Storchenfamilie mietet auf Zeit

Werschweiler · Na so was! Zahlreich hatte sich die Werschweiler Dorfgemeinschaft zur Tauffeier des seit dem Frühjahr im Dorf wohnenden Storchenpaares versammelt. Doch während der Zeremonie blieb das Pfahlnest verwaist. In Abwesenheit wurden die Weißstörche auf die Namen Jean-Jacques und Jacqueline getauft.

 Der Horst in Werschweiler ist nur das Sommerdomizil des Storchenpaars. Fotos: Frank Faber

Der Horst in Werschweiler ist nur das Sommerdomizil des Storchenpaars. Fotos: Frank Faber

 Jacqueline und Jean-Jacques (v.li.) brüten demnächst in ihrem Horst.

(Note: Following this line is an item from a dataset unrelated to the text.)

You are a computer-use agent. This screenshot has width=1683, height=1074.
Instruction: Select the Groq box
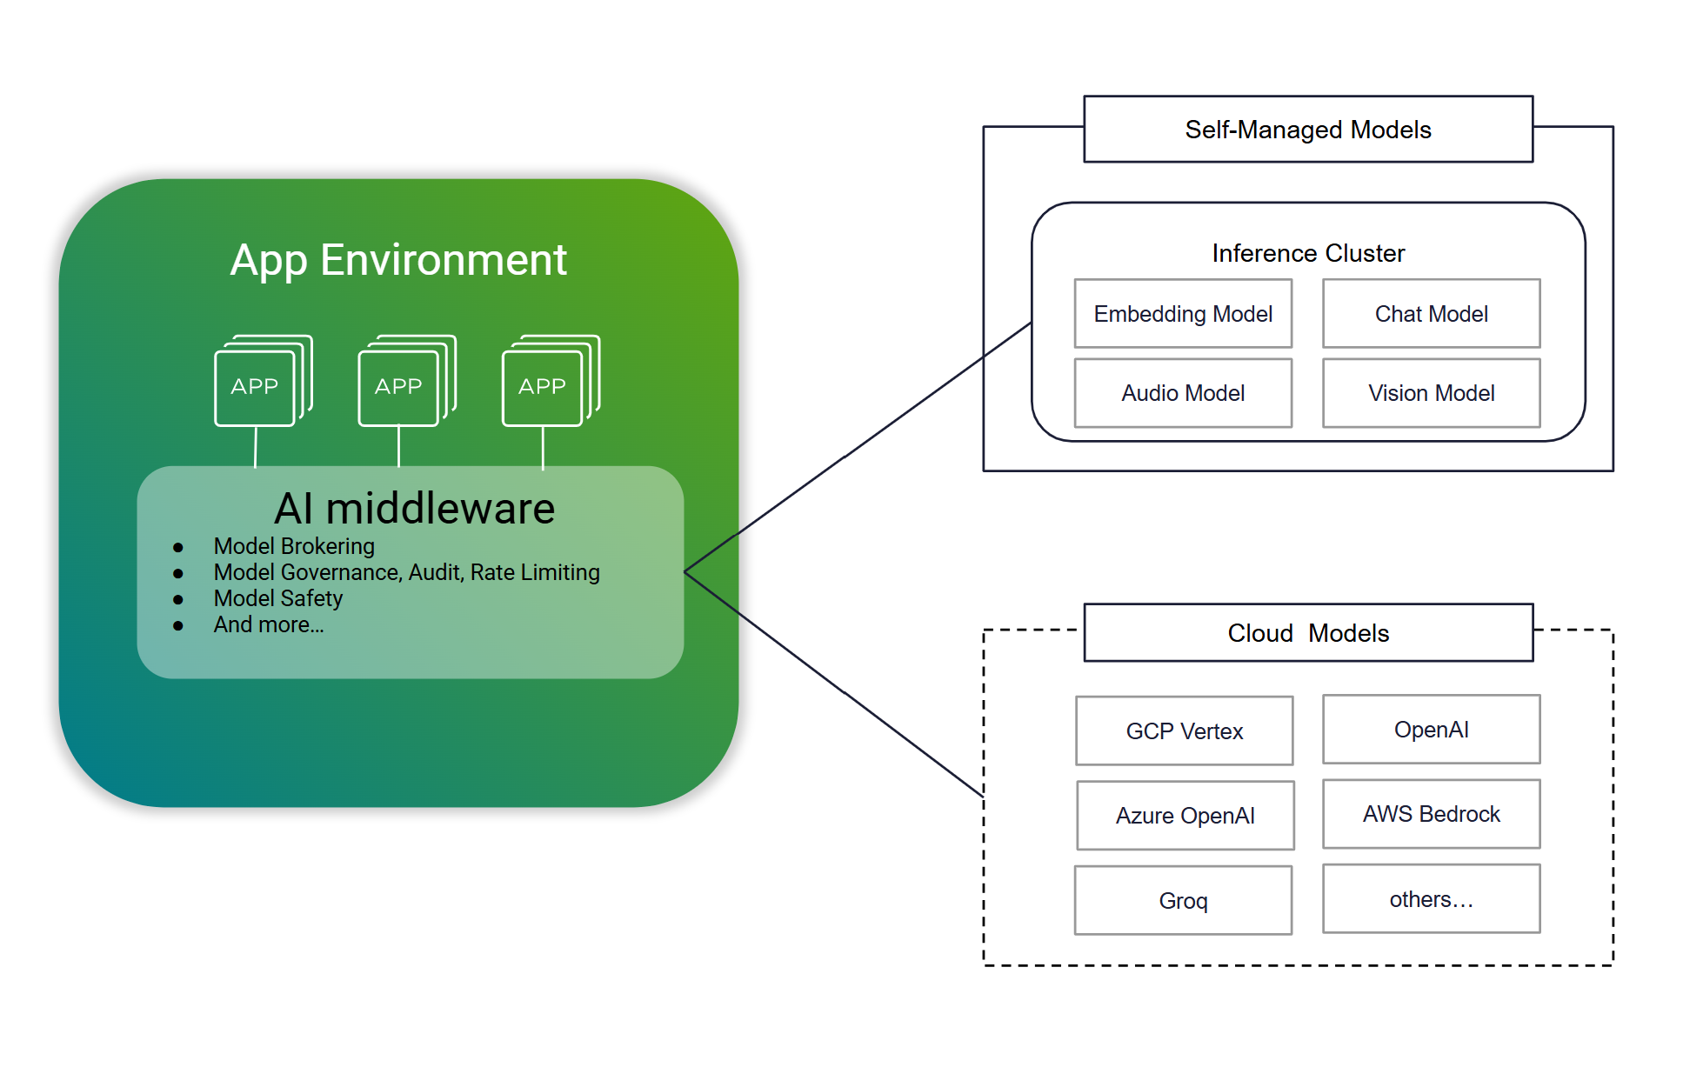(1183, 901)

Ein anderer Storch fliegt gerade vorbei.

Jacqueline und Jean-Jacques (v.li.) brüten demnächst in ihrem Horst. Ein anderer Storch fliegt gerade vorbei.

Es war angerichtet in der Ortsmitte von Werschweiler . Die Bürger tischten auf zur Tauffeier der neuen gefiederten Einwohner: Sekt, Likör und Schnaps. Was fehlte, waren die Hauptdarsteller der Zeremonie, die beiden zu taufenden Störche. Das Umschauen der enttäuscht dreinblickenden Taufpaten versprach nichts Gutes: Die Wohnung der aus dem afrikanischen Winterquartier umgezogenen Störche, ein zwölf Meter hohes Pfahlnest, blieb verwaist. In Abwesenheit entschloss sich die Dorfgemeinschaft, die tierischen Mitbürger auf die Namen Jacqueline und Jean-Jacques zu taufen. Na denn Prost.

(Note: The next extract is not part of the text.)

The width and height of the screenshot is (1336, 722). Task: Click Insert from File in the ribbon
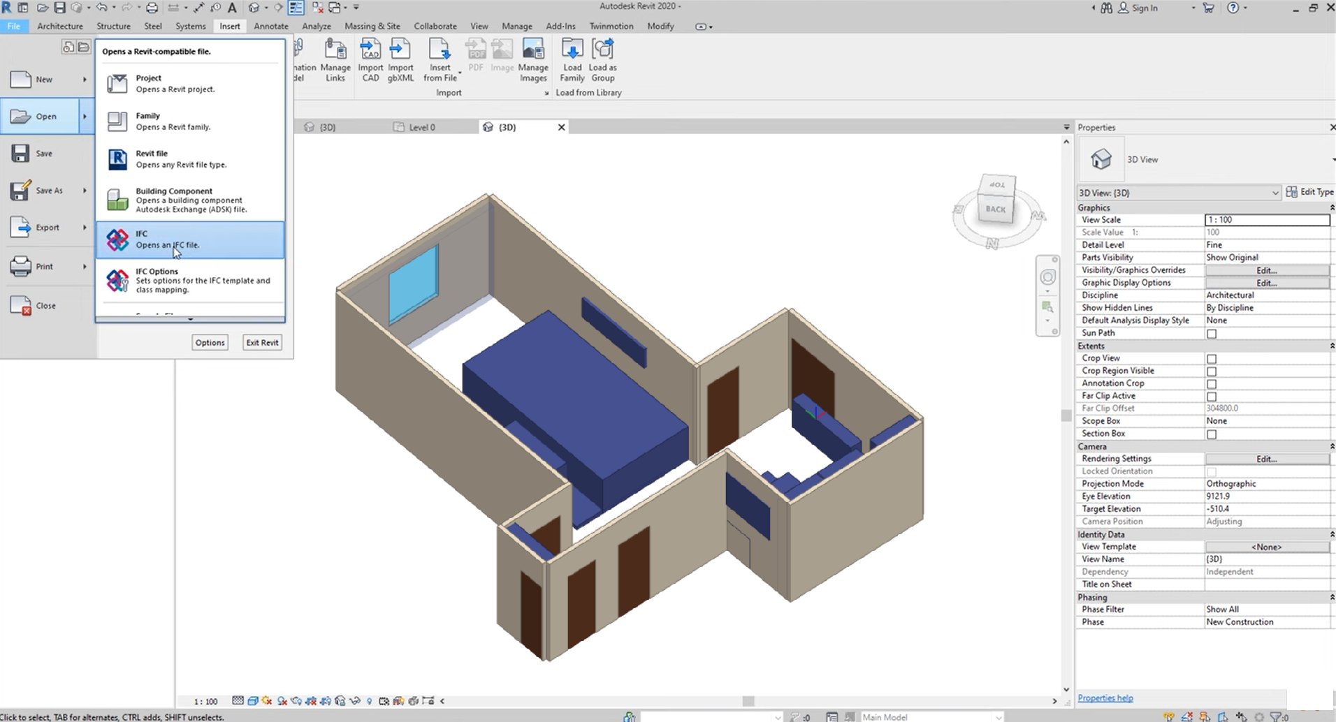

Die Namensgebung begründete Peter Volz vom Bund Naturschutz Ostertal (BNO) mit der französischen Herkunft des männlichen Storches. 2009 war Jean-Jacques in Keskastel (Region Elsass) aus dem Ei geschlüpft und bei der Vogelschutzwarte Colmar beringt worden. Jean-Jacques' französische Lebenseinstellung könnte eine mögliche Erklärung für die Unpünktlichkeit des Pärchens an der Tauffeier sein. "C'est la vie" (deutsch: So ist halt das Leben) dachten er und seine Lebensgefährtin wohl, als sie mit einstündiger Verspätung dem Wohnort entgegenflogen. Oder wollten beide dem Rummel entgehen? Dazu vermutete Volz: "Sie sind auf Nahrungssuche, davon lassen sie sich nicht abhalten". Weibchen Jacqueline ist Jahrgang 2012 und war im vorigen Jahr bereits zu Gast. Ihr damaliger Partner ist nicht mehr aufgetaucht. "Bei den Störchen hält manche Ehe nicht ewig", berichtet Volz. Beim Brutpaar Jacqueline und Jean-Jacques könnte es mit dem Nachwuchs klappen. "Zwischen 21 und 35 Tagen nach der Eiablage ist mit Nachwuchs zu rechnen", sagte Volz. Möglich seien zwischen einem und sechs Storchenküken. "In der Regel sind es drei Jungstörche", meinte Volz. Für Jacqueline und Jean-Jacques gilt es nun, genügend Nahrung für die künftige Familie zu besorgen. Auf ihrer Einkaufsliste stehen Mäuse, Insekten, Reptilien, Frösche und Regenwürmer. Für August haben die Zugvögel den Mietvertrag im Horst in Werschweiler schon gekündigt, denn dann verlassen sie ihr temporäres Revier. Jacqueline und Jean-Jacques zieht es mit der Familie in wärmere Gefilde nach Afrika, und vielleicht kehren sie im kommenden Frühjahr wieder nach Werschweiler zurück.